Tony Cragg Poetica del frammento

Fino alla fine di ottobre le brillanti e monumentali sculture di Tony Cragg prendono vita nel Giardino dei Boboli di Firenze. Tra la ghiaia e le siepi del verde spazio toscano spuntano le stalagmiti di bronzo dell’artista britannico che tendono armoniosamente a toccare il cielo con forme ellittiche e intrecci colossali.

La scultura è la grande dimenticata del dibattito sull’arte a noi contemporanea,​ infatti si parla poco e in maniera svogliata, anche perché ha pagato il maggior prezzo all’eresia delle avanguardie storiche e al concettualismo​ degli anni Sessanta e Settanta che l’hanno confinata nel greto asciutto dell’artigianato,​con poca propensione ad accoglierla nel mutante mondo della virtualità e della dialettica tra luci e ombre, tanto che negli ultimi​tempi la sua stessa nomenclatura è cambiata, dismettendo il nome originario di scultura, che connota una certa oggettualità definita, irreversibile, in pietra, bronzo, marmo, acciaio, terracotta, legno, per assumere quello di installazione, che​ connota una oggettualità incerta, indefinita, reversibile che può avere elementi di pietra, bronzo, marmo, acciaio, terracotta, legno, ma aggiungervi altri precari elementi plastici, cartacei, non in grado​di resistere nel tempo e non compatibili con agenti  atmosferici esterni.   Nelle opere di Tony Cragg, oltre a questa fondamentale lezione teorica sulla scultura, alla sua complementarietà architettonica, in grado di recitarne un ruolo rafforzativo e simbolico, la scultura s’è affiancata all’installazione, più collaterale alla scenografia, alla teatralità di una​architettura cangiante e temporanea. Per Cragg la via dell’installazione è quella​di una specularità dialettica all’interior design, alla sua limpidezza di materiali compositivi e al suo​rigore costruttivo, con una composizione di materiali volutamente poveri e spesso manovrati  da una  artisticità dadaista e beffarda.

Tra i più significativi artisti viventi al mondo, lavora su assonanze e dissonanze, su pieni e su vuoti, su continuità formali e brusche segmentazioni, in modo da scongiurare la monotonia, che​costituisce il rischio maggiore nella traiettoria espressiva di un artista.

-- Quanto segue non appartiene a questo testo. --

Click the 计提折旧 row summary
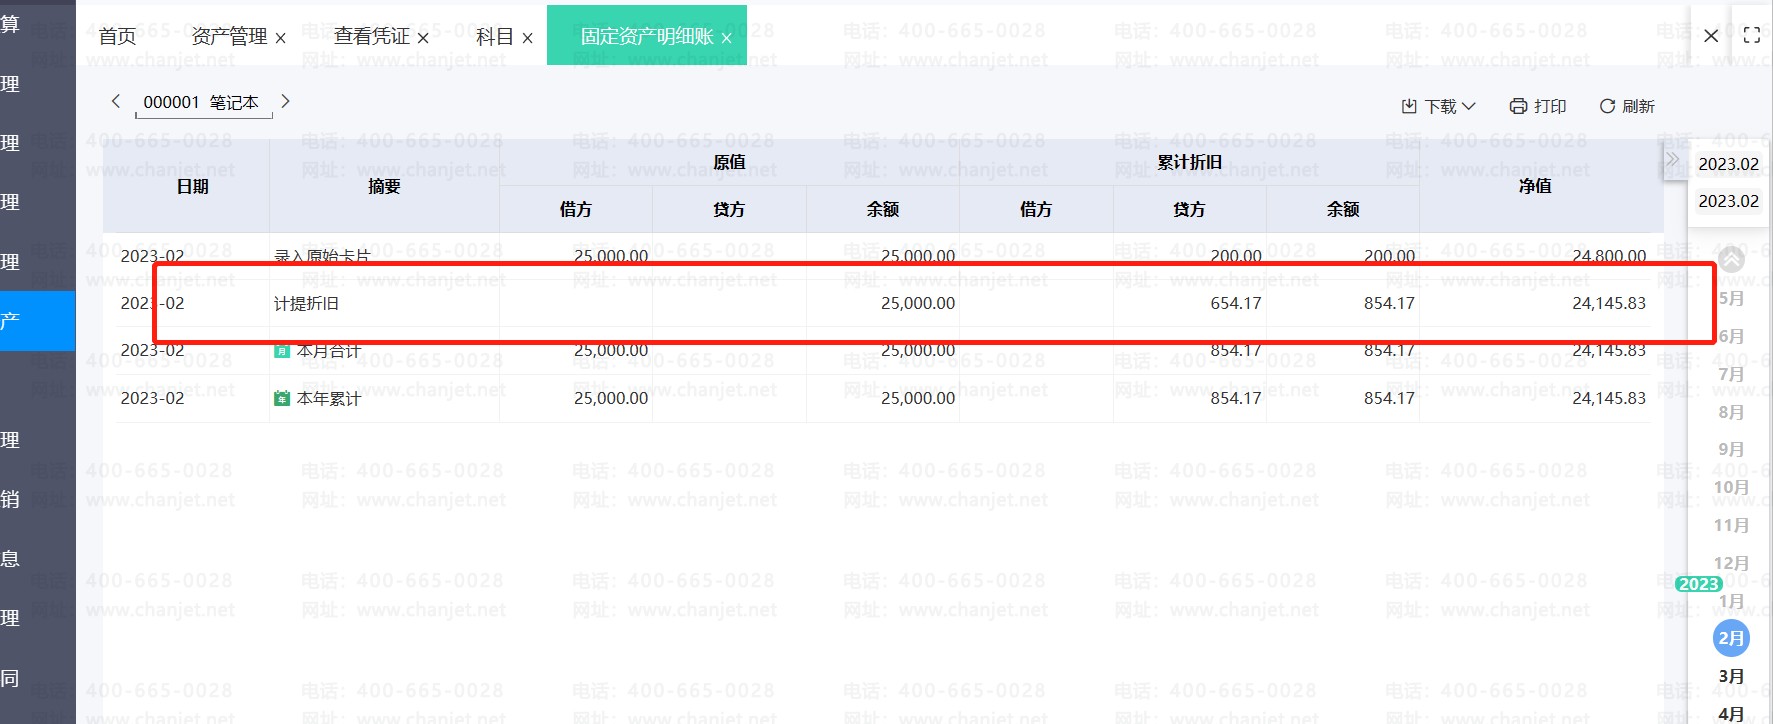The width and height of the screenshot is (1773, 724). [307, 303]
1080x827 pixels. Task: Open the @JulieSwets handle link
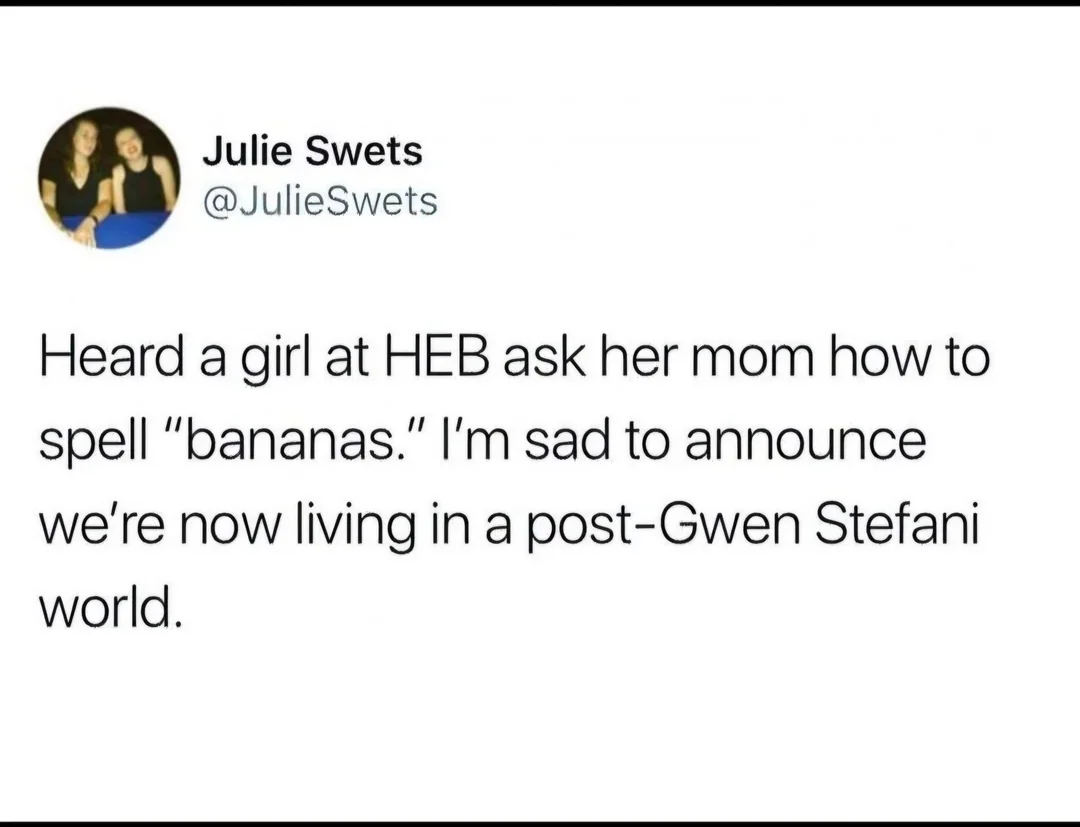tap(320, 201)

Un esercizio di stile unico, perché ogni opera è un unicum, per quanto parte di una tematica, in ognuna di esse si condensa la duplice attrazione dell’artista per la materia e​ per la sua cancellazione.

Tony Cragg, Eike Dieter Schmidt, Cristian Contini e Fulvio Granocchia

Quella di Tony Cragg è, piuttosto, una strutturazione del sapere per forme ed oggetti, in un senso simbolico, ancora in grado di analizzare e fondere gli elementi di una complessità che non lo rendono sgomento e pauroso, ma piuttosto affinano la sua qualità artistica, che non cessa di attrarre il collezionismo, che non può fare a meno della sua presenza.